Dès que la porte se referma, un silence profond s'installa. Le regard faible fixé sur le corps froid étendu sur la table d'autopsie, je m'approchai. J'étais épuisé

; mes paupières étaient lourdes et je rêvais d'une bonne nuit de sommeil. Mais à peine avais-je fermé les yeux que le bas du corps démembré de Cao Ying et l'étrange nourrisson me revinrent en mémoire. Me forçant à rester éveillé, je prélevai un échantillon de tissu de son estomac pour analyse.

Après avoir soigneusement mis l'extrait de côté, j'ai retiré le tissu blanc qui recouvrait le visage de Cao Ying, et un éclair blanc aveuglant est apparu devant mes yeux, comme si la foudre avait frappé le laboratoire.

Cao Ying ouvrit soudain les yeux.

Mon esprit s'est vidé instantanément, un frisson m'a parcouru l'échine et ma peau s'est couverte de chair de poule.

La peur s'installe, et il n'y a aucun moyen de l'arrêter.

Je ne peux pas respirer.

Je fixais Cao Ying, immobile, et me frottais instinctivement les yeux, persuadée d'halluciner.
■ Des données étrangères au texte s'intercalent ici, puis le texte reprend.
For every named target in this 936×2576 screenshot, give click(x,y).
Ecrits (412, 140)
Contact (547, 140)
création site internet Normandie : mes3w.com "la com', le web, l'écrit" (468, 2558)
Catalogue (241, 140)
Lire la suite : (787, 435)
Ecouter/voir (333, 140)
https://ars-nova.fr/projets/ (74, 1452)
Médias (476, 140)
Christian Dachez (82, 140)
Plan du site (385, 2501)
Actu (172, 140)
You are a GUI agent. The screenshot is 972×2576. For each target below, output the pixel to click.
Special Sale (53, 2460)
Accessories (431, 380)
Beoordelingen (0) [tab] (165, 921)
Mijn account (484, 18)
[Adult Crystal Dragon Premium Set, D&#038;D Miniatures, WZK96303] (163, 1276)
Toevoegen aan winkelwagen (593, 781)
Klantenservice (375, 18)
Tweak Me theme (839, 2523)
Mais en y regardant de plus près, c'était bien vrai ! Les yeux de Cao Ying étaient ouverts, alors qu'ils étaient fermés quelques instants auparavant ! Ses yeux exorbités me fixaient droit dans les yeux. Son regard fit battre mon cœur à tout rompre et me donna des frissons.

Son visage était pâle et bleuâtre, ses lèvres étaient bleu foncé et ses yeux jaunâtres.

Cao Ying, comme hébétée, sembla tourner légèrement la tête dans ma direction, puis me lança un regard d'une profonde détresse. Cette impression disparut aussi vite qu'elle était apparue, telle une apparition fantomatique.

J'ai crié, mais mon cri s'est mué en gémissement. Mes jambes ont flanché et je me suis effondrée sur une étagère derrière moi

! La tristesse, le ressentiment, la misère et la douleur déchirante que transmettait le regard de Cao Ying semblaient s'être infiltrées en moi, de façon si intime et viscérale. La douleur qui montait du plus profond de mon cœur a failli me faire perdre connaissance.

J'ai pris une profonde inspiration, sentant tout mon corps trembler de façon incontrôlable. Même l'étagère derrière moi grinçait et gémissait, comme les lamentations d'un fantôme vengeur venu des enfers...

※※※

« Lin Xiao, qu'est-ce qui ne va pas ? » Fang Lei bondit hors de sa position à côté d'A Bao et se précipita vers moi, saisissant fermement ma main, inhabituellement froide de peur.

J'étais complètement déboussolée. Je ne me souvenais plus comment j'étais sortie du laboratoire, ni comment j'étais arrivée chez Abao, où j'avais rendez-vous avec Fang Lei et les autres. Tout ce dont j'étais sûre, c'était que le regard de Cao Ying me transperçait sans cesse, comme si j'étais constamment entourée de ce regard. Mon corps tremblait encore de façon incontrôlable, j'avais tellement froid, mes os me faisaient souffrir.

« Lin Xiao, que s'est-il passé ? » Li Yang m'a saisi les épaules avec inquiétude et m'a secoué violemment. Il ne m'avait jamais vu dans un tel état.

« Ne le secouez pas ! » Li Hai m'arracha à la main de Li Yang, me plaqua sur une chaise, puis dit à A Bao : « A Bao, as-tu de l'eau chaude ? Veux-tu lui en donner une tasse ? »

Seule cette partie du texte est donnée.